The number of antagonistic and synergistic epistatic interactions for each of 39 genes was determined across each of the 293 flux phenotypes. (A) For each phenotype, the number of synergistic and antagonistic interactions involving the genes was correlated separately with the Ka/Ks of the genes, yielding distributions of Spearman Rank Correlation ρ values for synergistic (red) and antagonistic (blue) interactions. Both distributions are significantly skewed towards negative ρ values (sign test p = 8.5×10−25 (synergistic), 2.2×10−54 (antagonistic)). The red and blue circles indicate the correlation coefficient when the total numbers of synergistic (ρ = −0.27, p = 0.09, n = 39) and antagonistic (ρ = −0.41 p = 0.01, n = 39) interactions across all phenotypes are considered. (B) The above correlations were repeated, but controlling for the codon bias of the genes using partial correlation analysis. The distributions of ρ move closer to zero, with only the distribution for antagonistic interactions remaining significantly different from zero (sign test p = 0.07 (synergistic), 2.3×10−31 (antagonistic)).
Figure 8
Figure 8. Disease association of genes involved in many interactions across all metabolic flux phenotypes.

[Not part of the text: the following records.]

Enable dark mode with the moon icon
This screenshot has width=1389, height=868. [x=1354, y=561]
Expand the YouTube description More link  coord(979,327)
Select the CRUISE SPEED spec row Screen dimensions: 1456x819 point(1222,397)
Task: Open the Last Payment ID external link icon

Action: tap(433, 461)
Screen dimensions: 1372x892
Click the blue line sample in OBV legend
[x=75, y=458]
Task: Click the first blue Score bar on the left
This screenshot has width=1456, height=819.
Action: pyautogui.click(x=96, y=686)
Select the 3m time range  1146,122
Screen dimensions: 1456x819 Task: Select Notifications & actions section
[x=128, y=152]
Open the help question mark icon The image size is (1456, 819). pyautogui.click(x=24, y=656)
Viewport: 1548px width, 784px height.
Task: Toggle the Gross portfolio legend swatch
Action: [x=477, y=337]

The relevance of multi-phenotype epistasis to human disease was explored by comparing the total number of (A) antagonistic and (B) synergistic interactions across all phenotypes for those yeast genes with a human homolog in OMIM to those yeast genes with a human homolog that is not in OMIM. The distributions of interaction counts are displayed as box-plots with the boxes encompassing the 25th to 75th percentiles, and the line at the median value. Genes with a human homolog in OMIM have more antagonistic and synergistic interactions, with the difference for antagonistic interactions being significant at p<0.05 (Signed-rank test, p = 0.022 (antagonistic), p = 0.071 (synergistic), n1 = 30, n2 = 19).